You can learn more about Stable Diffusion here: Stable Diffusion: Best Open Source Version of DALL·E 2
The Transformer Architecture was defined in "Attention is All You Need", a research paper published in 2017 that introduced the Transformer, a neural network architecture for natural language processing tasks such as machine translation. The paper was written by Vaswani et al. and was published in the proceedings of the 31st International Conference on Neural Information Processing Systems (NIPS).
The authors of the paper demonstrated that the Transformer architecture outperformed previous state-of-the-art models on a number of natural language processing tasks, including machine translation, language modeling, and summarization. The success of the Transformer architecture has led to its widespread adoption in the field of natural language processing.
A spectrogram is a visual representation of the spectrum of frequencies of a sound or other signal as it varies with time. It can be thought of as an "audio image" or a "visual snapshot" of the sound. The horizontal axis of the spectrogram represents time, while the vertical axis represents frequency. The intensity or brightness of the image at any particular point is determined by the strength or amplitude of the frequency at that point in time.

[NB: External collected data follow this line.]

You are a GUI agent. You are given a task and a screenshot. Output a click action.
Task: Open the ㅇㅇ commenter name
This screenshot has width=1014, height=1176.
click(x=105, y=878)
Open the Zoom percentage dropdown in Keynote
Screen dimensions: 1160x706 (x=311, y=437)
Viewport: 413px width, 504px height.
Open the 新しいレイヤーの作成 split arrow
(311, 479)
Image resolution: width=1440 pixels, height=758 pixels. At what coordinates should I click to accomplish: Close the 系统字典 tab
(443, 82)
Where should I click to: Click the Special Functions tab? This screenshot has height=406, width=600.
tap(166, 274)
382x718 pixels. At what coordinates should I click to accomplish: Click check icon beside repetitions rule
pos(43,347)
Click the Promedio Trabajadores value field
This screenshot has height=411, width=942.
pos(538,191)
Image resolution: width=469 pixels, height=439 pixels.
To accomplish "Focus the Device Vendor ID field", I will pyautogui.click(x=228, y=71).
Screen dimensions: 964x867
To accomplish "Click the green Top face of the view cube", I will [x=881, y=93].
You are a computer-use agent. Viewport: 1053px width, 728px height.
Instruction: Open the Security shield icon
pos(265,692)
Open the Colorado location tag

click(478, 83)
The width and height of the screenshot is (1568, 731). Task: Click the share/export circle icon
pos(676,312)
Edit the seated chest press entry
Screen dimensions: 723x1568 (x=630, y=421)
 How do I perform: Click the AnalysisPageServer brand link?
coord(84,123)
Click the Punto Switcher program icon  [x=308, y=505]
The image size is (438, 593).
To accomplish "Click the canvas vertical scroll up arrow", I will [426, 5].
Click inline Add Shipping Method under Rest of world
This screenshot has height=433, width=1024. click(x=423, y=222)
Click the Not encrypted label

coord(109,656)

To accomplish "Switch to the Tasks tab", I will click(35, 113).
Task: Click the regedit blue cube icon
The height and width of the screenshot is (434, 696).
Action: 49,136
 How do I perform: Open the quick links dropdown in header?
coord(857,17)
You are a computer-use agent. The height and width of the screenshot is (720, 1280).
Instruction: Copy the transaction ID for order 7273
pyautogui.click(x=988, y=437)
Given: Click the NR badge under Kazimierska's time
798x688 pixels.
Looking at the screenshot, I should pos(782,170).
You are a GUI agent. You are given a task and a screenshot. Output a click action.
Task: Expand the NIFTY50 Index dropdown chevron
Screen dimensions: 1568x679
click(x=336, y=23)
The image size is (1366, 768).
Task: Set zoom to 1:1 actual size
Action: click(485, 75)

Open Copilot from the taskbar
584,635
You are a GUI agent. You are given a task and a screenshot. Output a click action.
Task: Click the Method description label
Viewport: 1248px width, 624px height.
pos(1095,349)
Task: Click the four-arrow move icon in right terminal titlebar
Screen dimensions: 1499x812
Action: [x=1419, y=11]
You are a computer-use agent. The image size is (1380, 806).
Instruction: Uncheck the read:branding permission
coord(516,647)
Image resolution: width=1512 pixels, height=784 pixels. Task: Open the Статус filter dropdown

Shreyas Doshi has a great framework for leveraging hour time as a PM. You can read more about it here: LNO Framework for Product Managers
“When a model like GPT3 is opened up via an API, users can generate numerous outputs associated with prompts, and use them to fine-tune a model of a similar architecture. While this isn't perfect, it's expected to create a model of similar performance (and is conceptually much simpler than doing so from scratch). ChatGPT, for example, is currently free, so people could be doing this in the background. If a typical NLP training set has 1 billion training tokens, you would burn about $ 10 million of computation from OpenAI/Microsoft and be able to train something like chatGPT” - Predicting machine learning moats by Nathan Lambert.